Task:
An exact transcription of every entry is required, with the images left out.
== Information given ==
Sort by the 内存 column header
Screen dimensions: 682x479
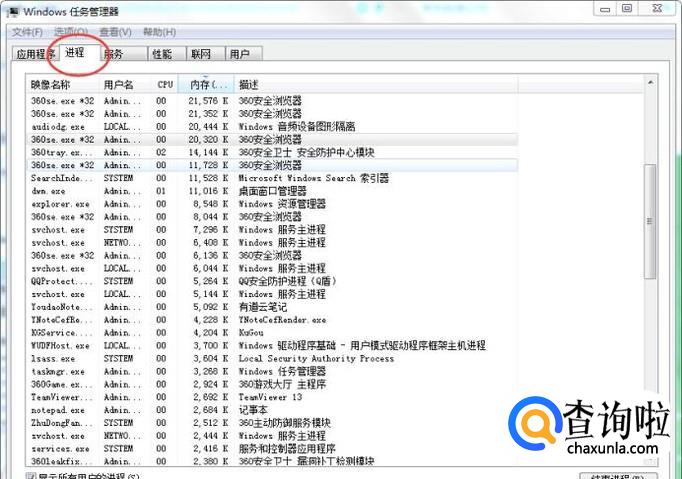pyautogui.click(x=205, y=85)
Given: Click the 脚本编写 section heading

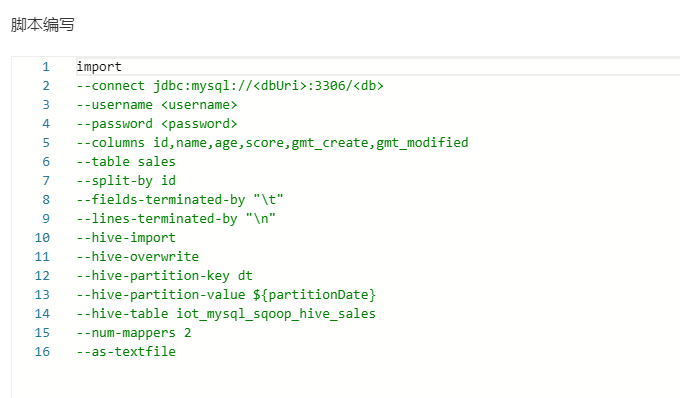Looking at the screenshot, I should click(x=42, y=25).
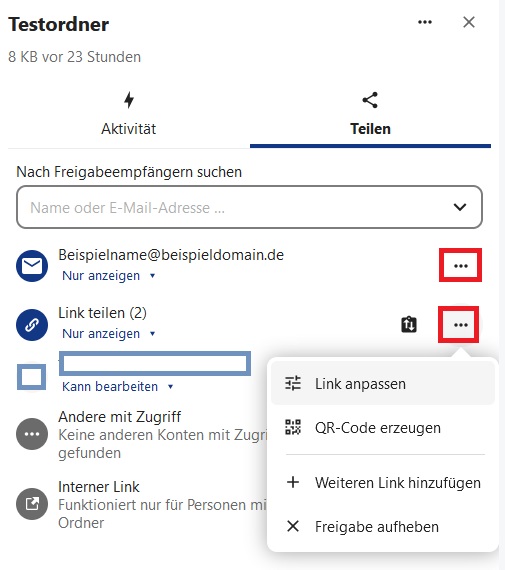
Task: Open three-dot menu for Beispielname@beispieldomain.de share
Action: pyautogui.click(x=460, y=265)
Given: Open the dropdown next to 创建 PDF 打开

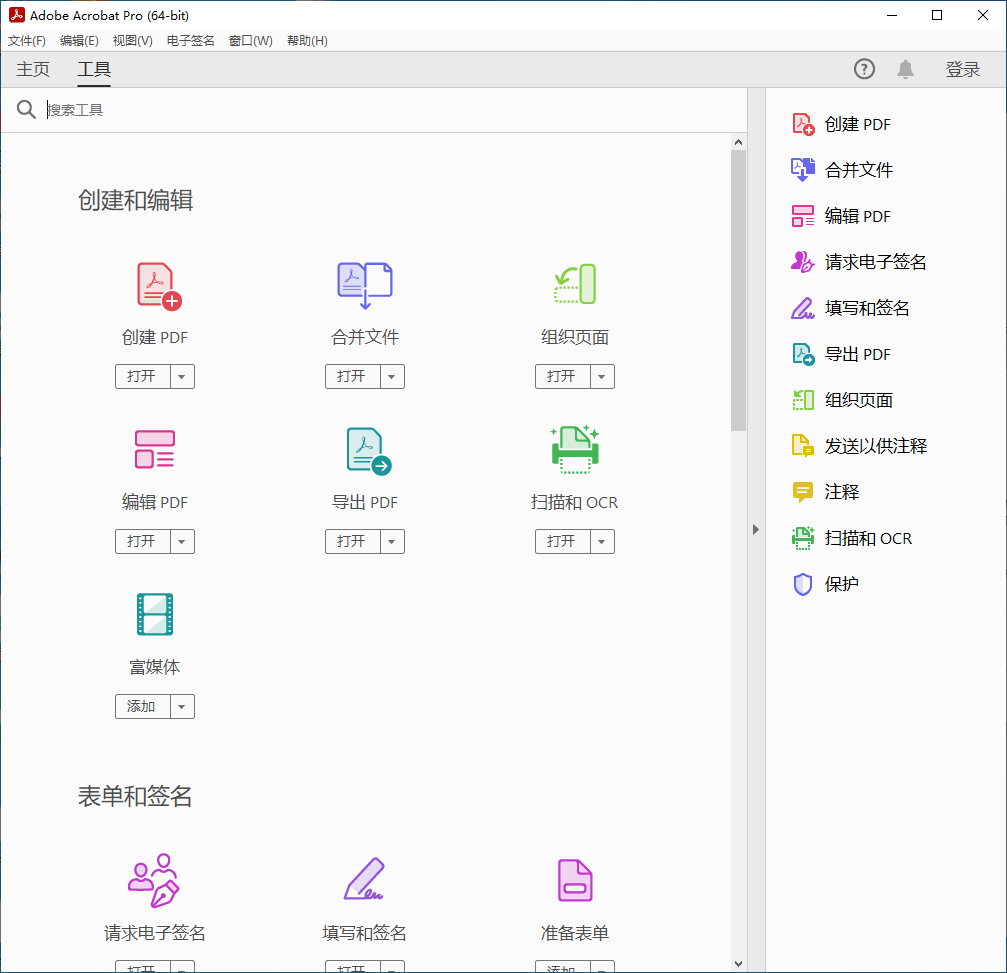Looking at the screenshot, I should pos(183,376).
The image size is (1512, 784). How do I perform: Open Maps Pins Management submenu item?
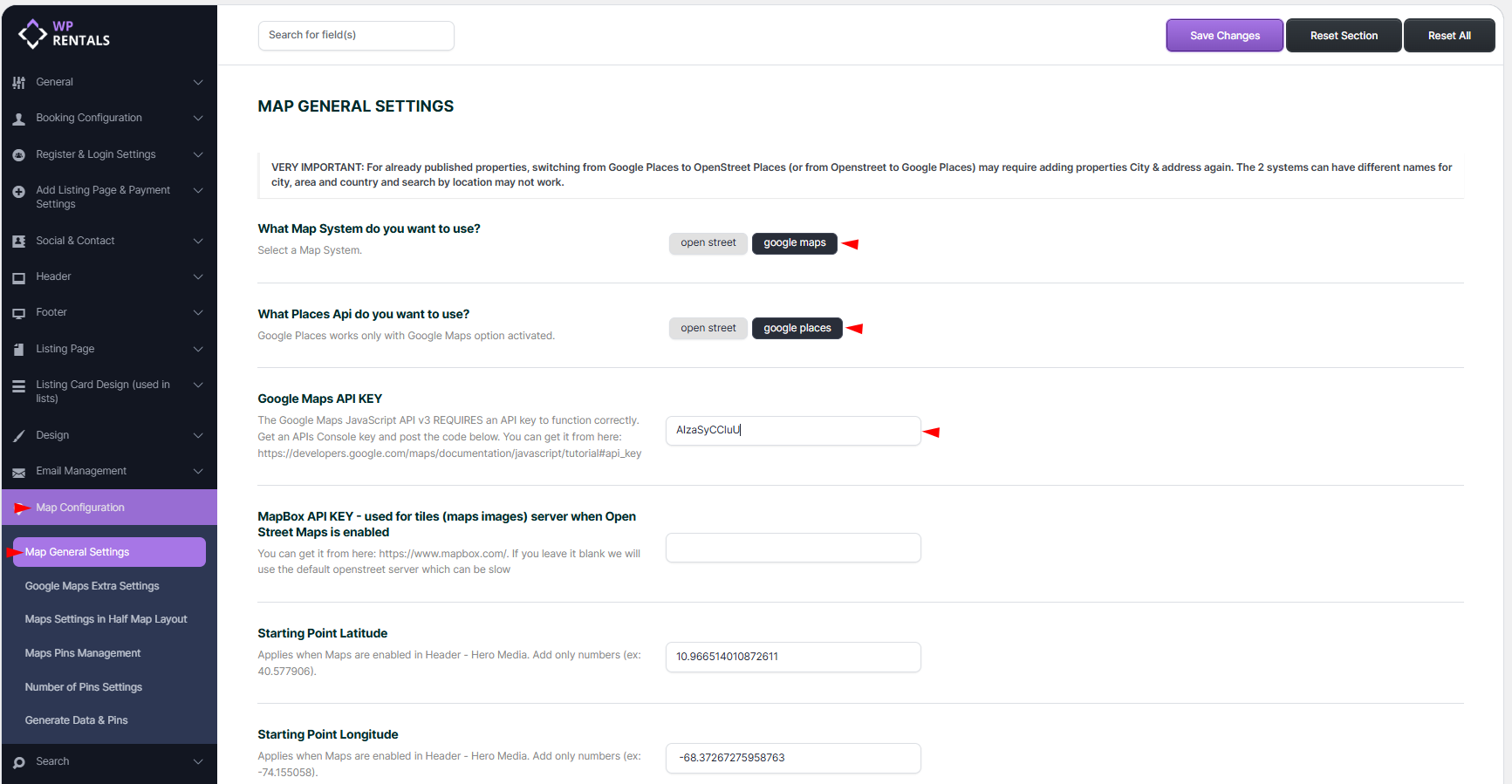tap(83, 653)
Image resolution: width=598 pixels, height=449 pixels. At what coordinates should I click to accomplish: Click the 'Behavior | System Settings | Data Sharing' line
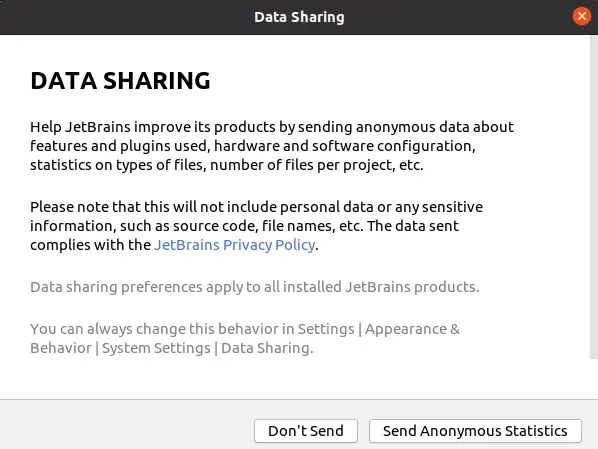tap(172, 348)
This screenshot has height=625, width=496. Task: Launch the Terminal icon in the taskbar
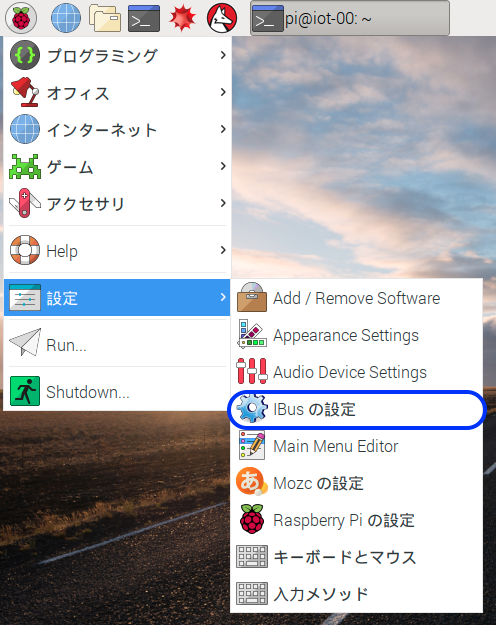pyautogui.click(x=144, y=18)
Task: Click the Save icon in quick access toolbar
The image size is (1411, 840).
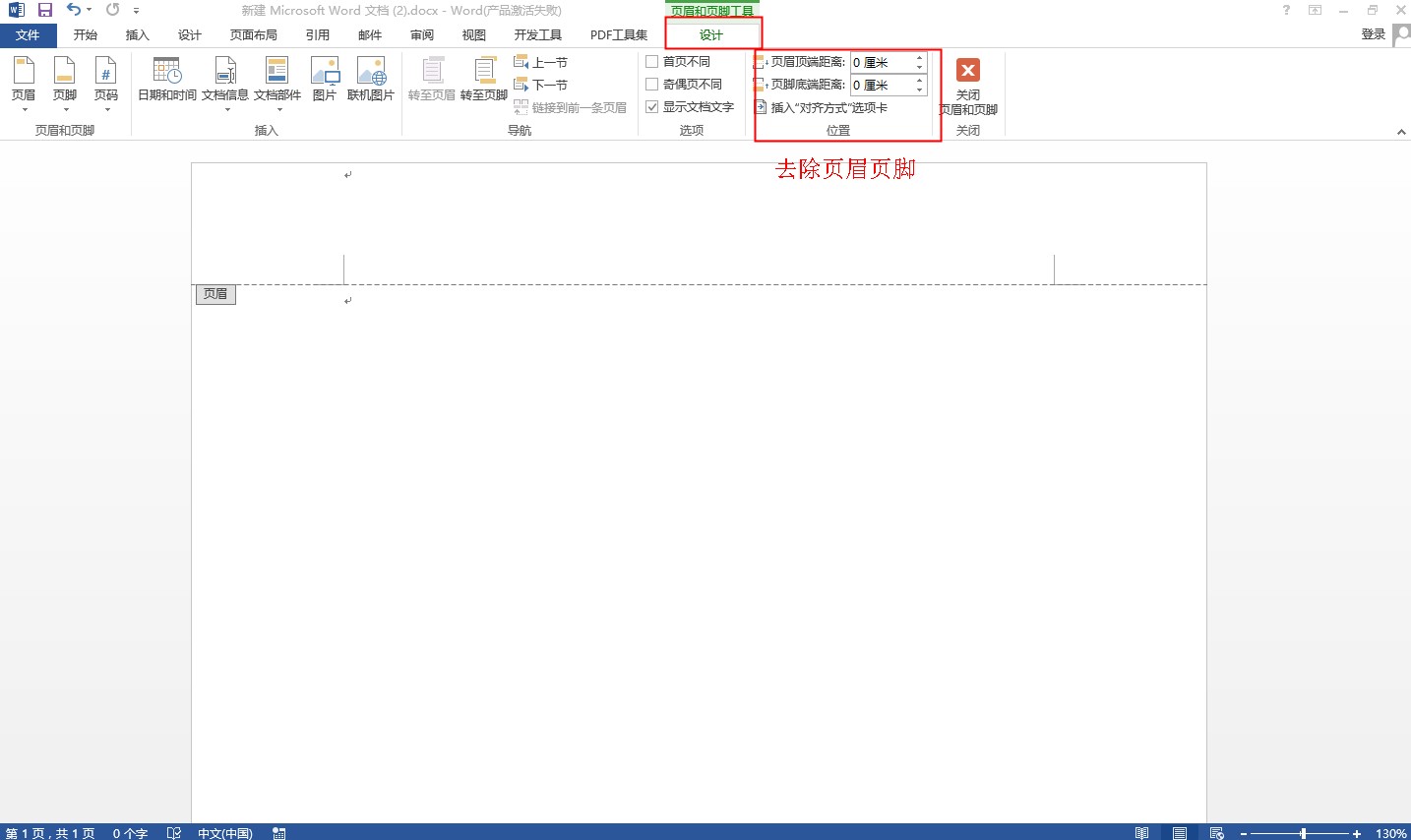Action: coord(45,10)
===
Answer for this exercise:
Sort by the 内存 column header
Screen dimensions: 682x479
pyautogui.click(x=205, y=85)
Given: Click the 脚本编写 section heading

Looking at the screenshot, I should click(x=42, y=25).
Task: Open three-dot menu for Beispielname@beispieldomain.de share
Action: pyautogui.click(x=460, y=265)
Given: Open the dropdown next to 创建 PDF 打开

Looking at the screenshot, I should pos(183,376).
The image size is (1512, 784). How do I perform: Open Maps Pins Management submenu item?
tap(83, 653)
Image resolution: width=598 pixels, height=449 pixels. At what coordinates should I click to accomplish: Click the 'Behavior | System Settings | Data Sharing' line
tap(172, 348)
This screenshot has height=625, width=496. Task: Launch the Terminal icon in the taskbar
pyautogui.click(x=144, y=18)
Task: Click the Save icon in quick access toolbar
The image size is (1411, 840).
Action: coord(45,10)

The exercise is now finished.